Officials of dozens of national equestrian federations, judges, veterinarians and others directly involved in the Olympic disciplines of dressage, eventing and jumping joined 40 horse and rider combinations from 23 nations competing at this CIC** Greenwich Park Eventing Invitational. Their primary mission was to assess the facility and organization.
And there is much to assess, not least the competition stadium and warmup arenas.
It is like a giant Lego land–everything temporary and reusable.
Arenas constructed on milk crate-sized blocks, with pillars that can raise and lower parts by fractions of inches (centimeters). Stands to seat 23,000 spectators temporary. Stables, offices for critical on-site infrastructure and VIP catering all in tents. Even cross country water jumps constructed on dirt specially brought in so as to avoid digging into any part of the 180-acre (74Ha) park that is a World Heritage Site.
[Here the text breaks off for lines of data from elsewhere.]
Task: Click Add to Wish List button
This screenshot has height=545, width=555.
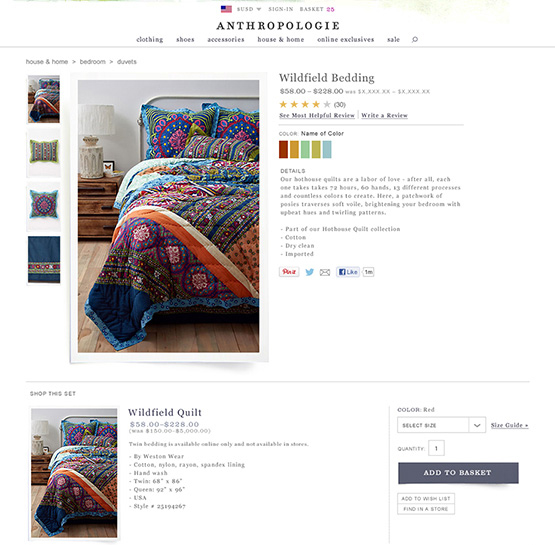Action: [x=426, y=498]
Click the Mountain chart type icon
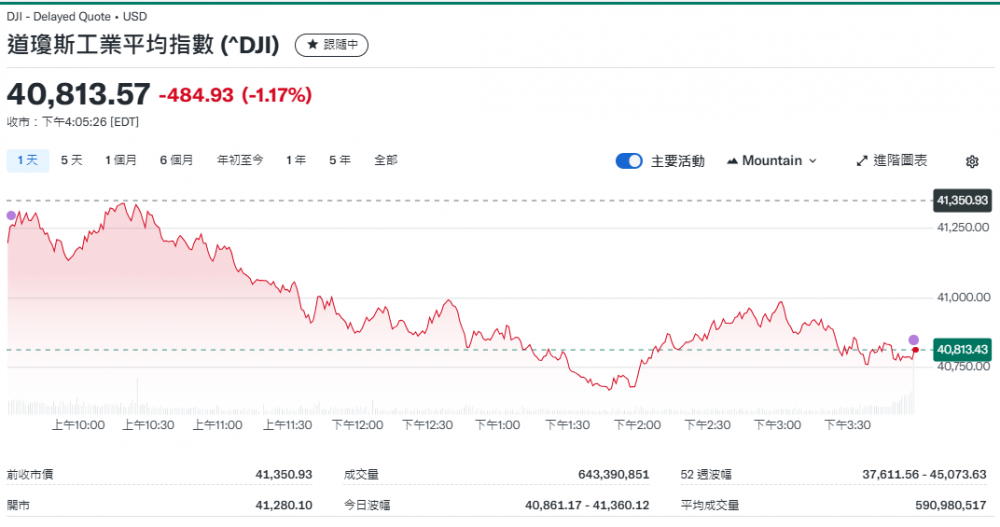1000x527 pixels. 732,161
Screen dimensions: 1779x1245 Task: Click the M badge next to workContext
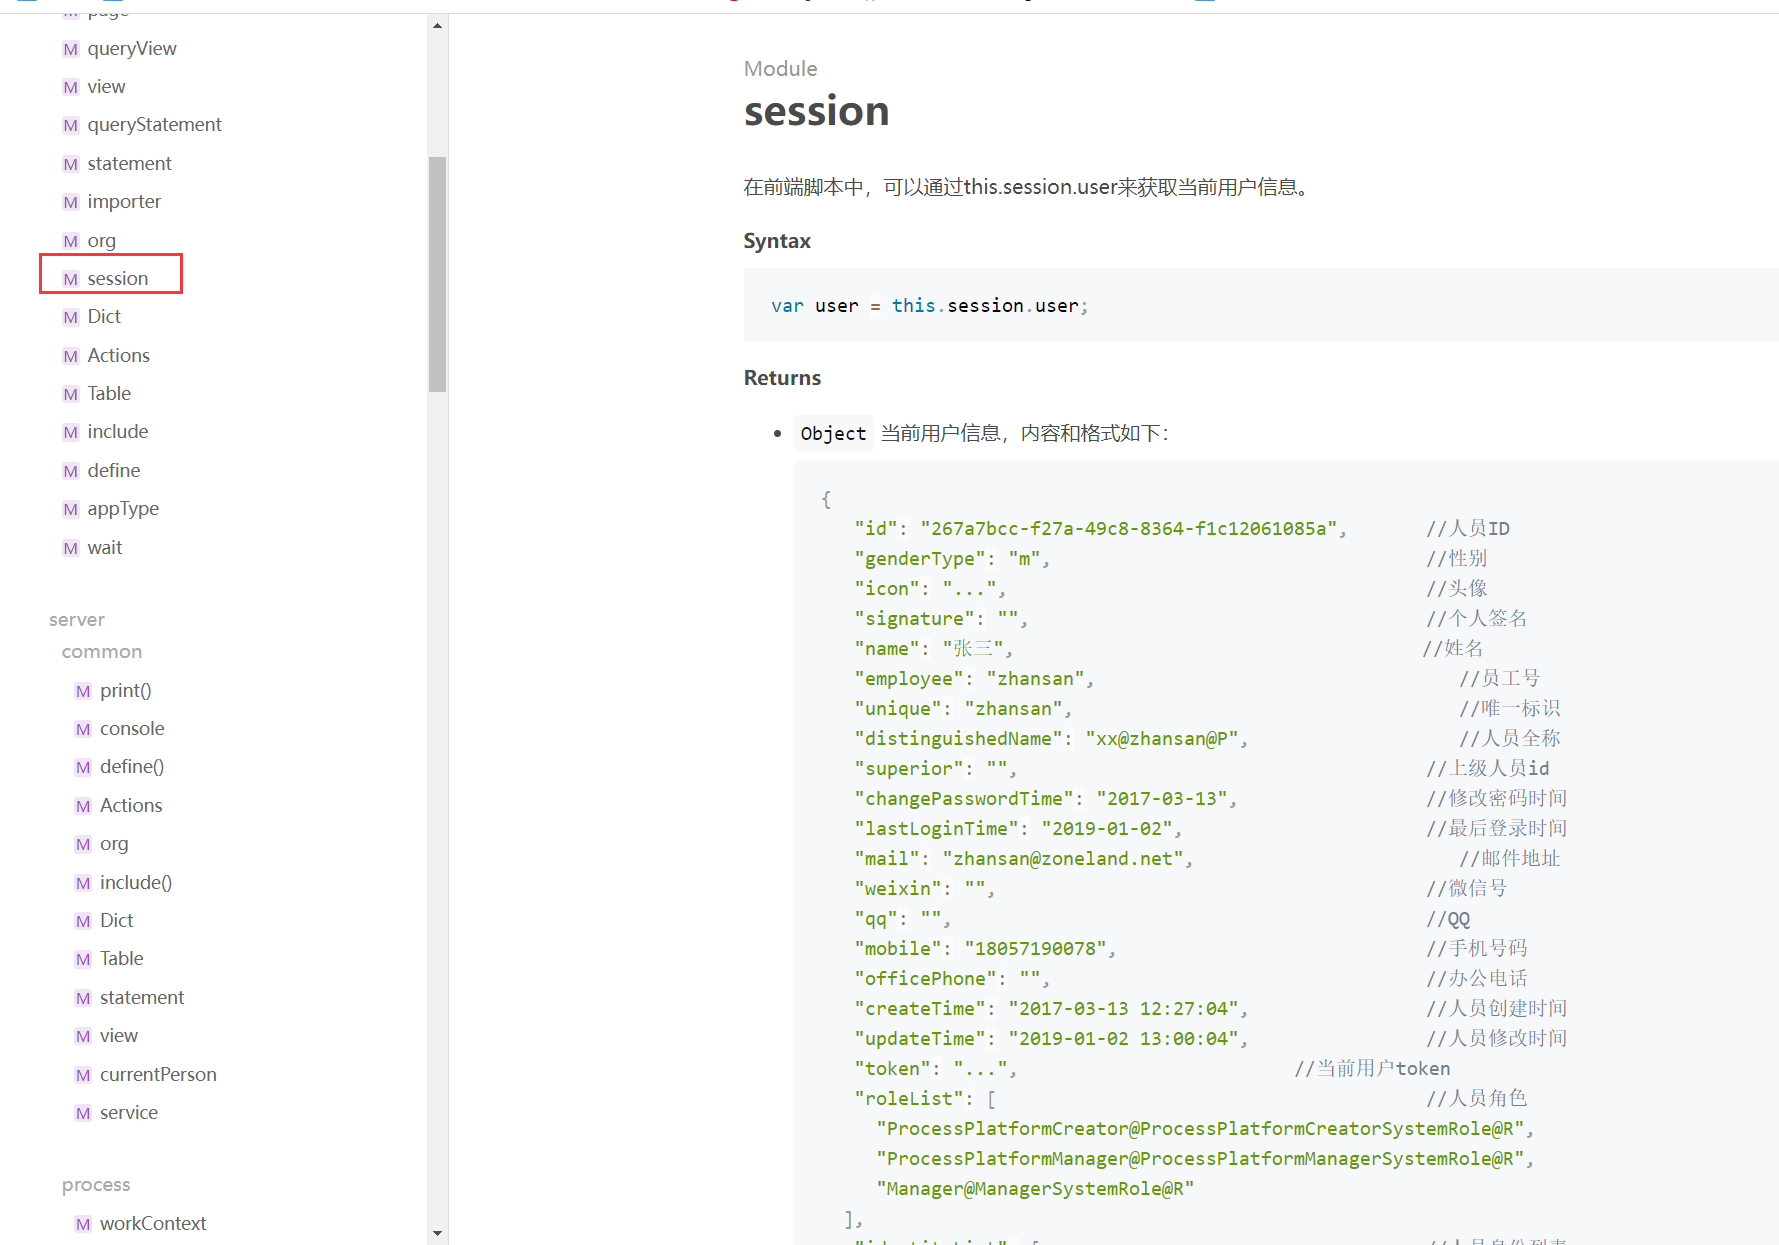coord(83,1224)
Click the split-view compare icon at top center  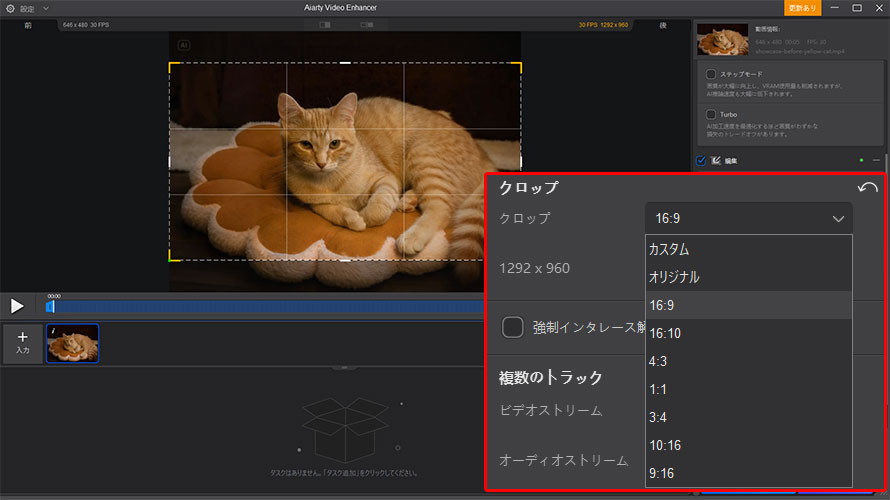click(x=325, y=25)
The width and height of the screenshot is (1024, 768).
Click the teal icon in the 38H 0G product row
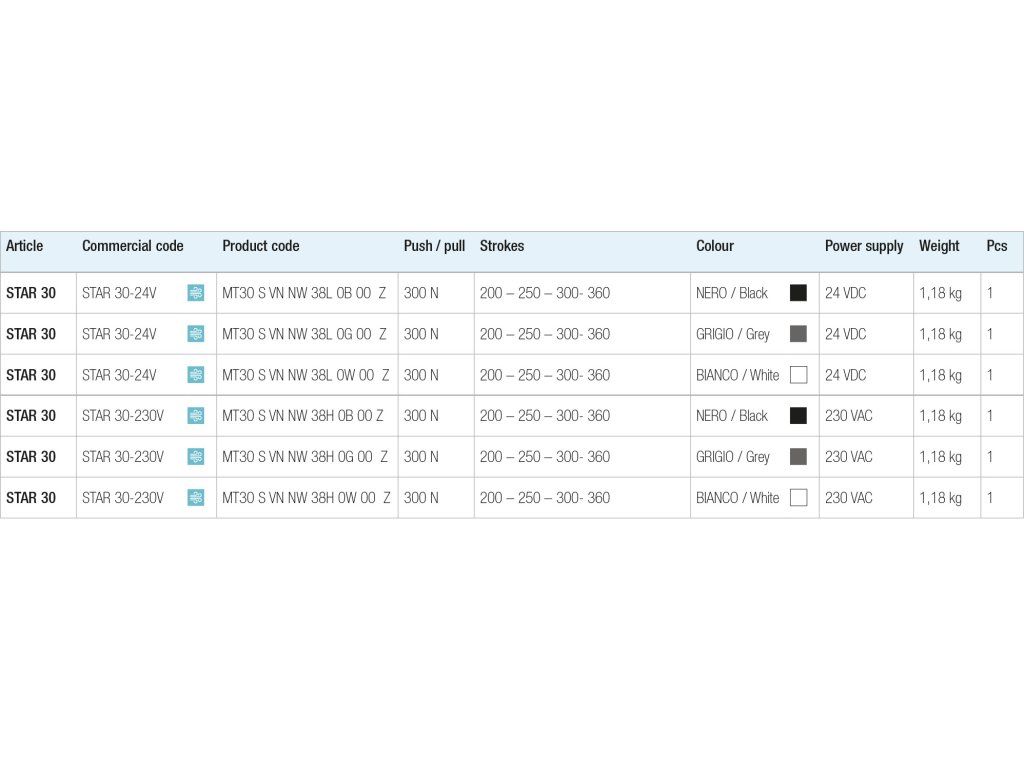(196, 457)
All being built at cost edging up to £50 million (US$80 million) for next year’s three Olympic equestrian disciplines, the equestrian portion of the pentathlon July 27-Aug. 12 and the Paralympic equestrian Aug. 30-Sept. 4.
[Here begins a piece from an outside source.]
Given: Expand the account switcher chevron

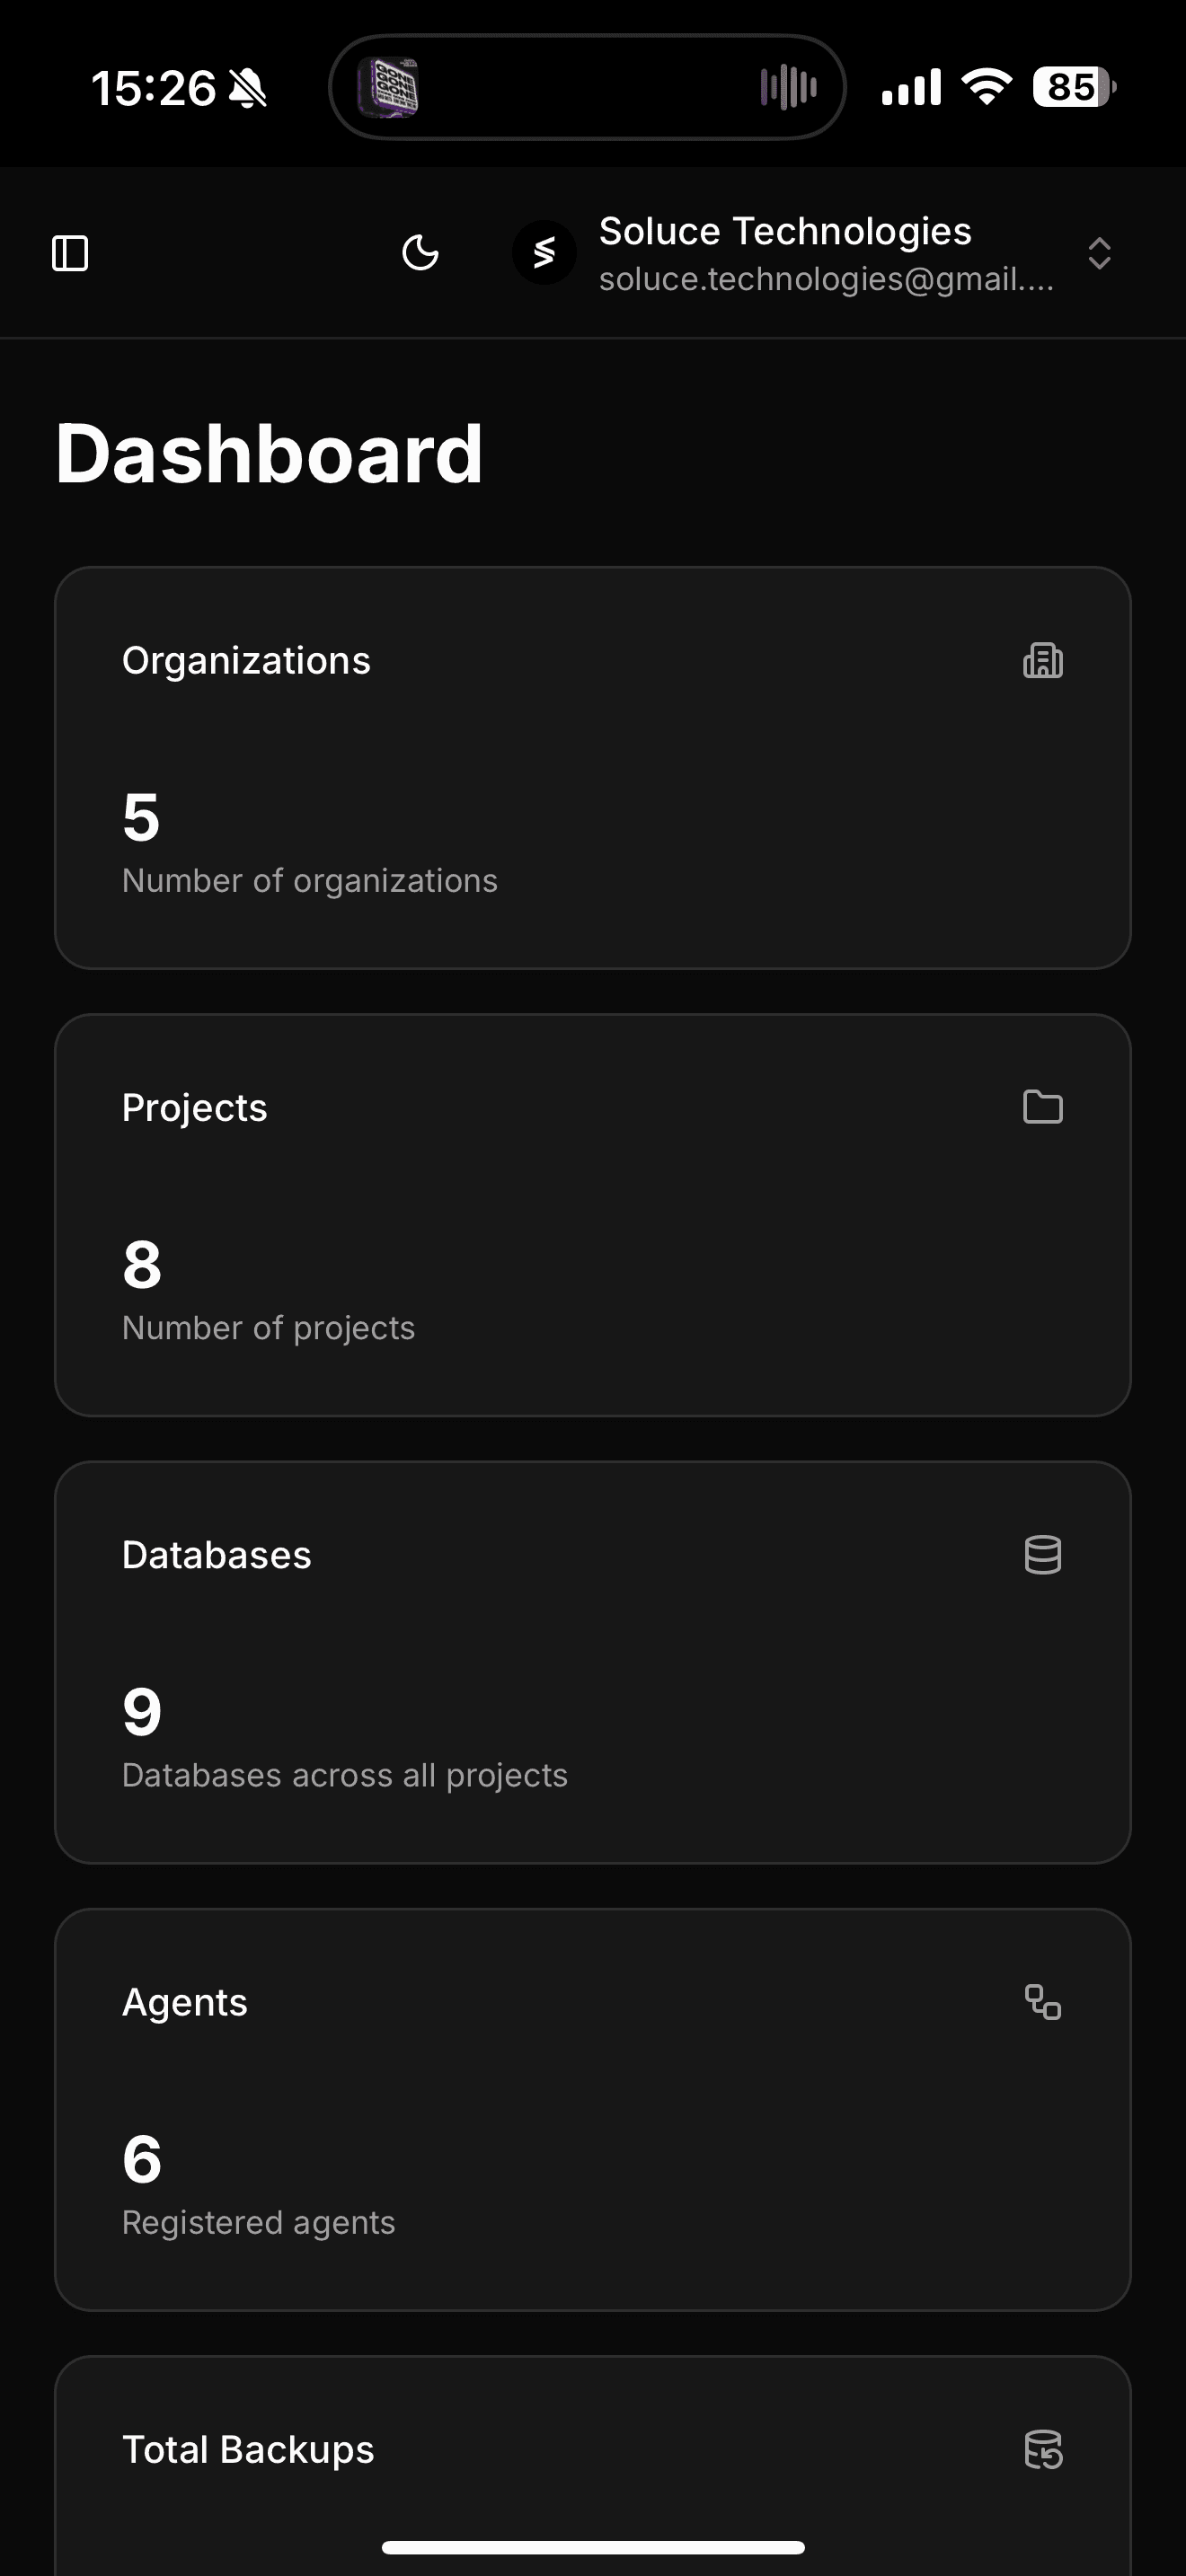Looking at the screenshot, I should [1099, 253].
As it has since the venue was first announced, the choice of Greenwich Park that traces its lineage back to the 15th century brought out a small band of protestors Monday–very orderly and very British with one elderly woman in a sundress and beret accompanied by her terrier.
But riders in Monday’s dressage phase had nothing but praise for the venue, especially the footing that is a mixture of sand and fiber similar to most arenas throughout continental Europe and growing in popularity in the U.S.
Mark Todd, New Zealand’s eventing legend, said after his ride: “It looks great. It’s a novelty for us to be in a big city. Normally, Olympic eventing is way out on a limb.”
Great Britain’s Pippa Funnell said: ” “So far they have done a fantastic job. It’s surreal. It feels so untraditional and modern. You can feel what the atmosphere is going to be like next year.”
British team mate William Fox-Pitt: “Wow! It has an Olympic feel already and this is just a test event.”
Julian Stiller of the U.S.: “I was quite skeptical but they have done a great job on it. It’s amazing to ride cross country and look down on the city.”
Waylon Roberts of Canada’s 2007 Pan American Games team: “It’s absolutely incredible what they’ve done here. It’s a wonderful job and no expense has been spared. I can’t say enough good things about it.”
Karin Donckers of Belgium: “It feels like a championship already.”
Michael Jung of Germany: “It is brilliant to ride here. The arena is amazing and it’s a nice park.”
Most attention at this event is focused on testing the facilities and organization, but after the dressage phase Great Britain’s Piggy French on DHI Topper W was leading with 34.70 penalty points, with Australia’s Clayton Fredericks on Bendigo that he bought specially as a contender for 2012 in second place on 40.90 and Germany’s Michael Jung on River of Joy in third place on 41.40.
Although eventing has a large fan base in Britain as shown by ticket sales for next year’s cross country day being the most popular, Tuesday’s cross-country test is closed to the public.
Organizers invited only 5,000 spectators, about 2,500 residents of Greenwich and 2,500 people involved in the sport.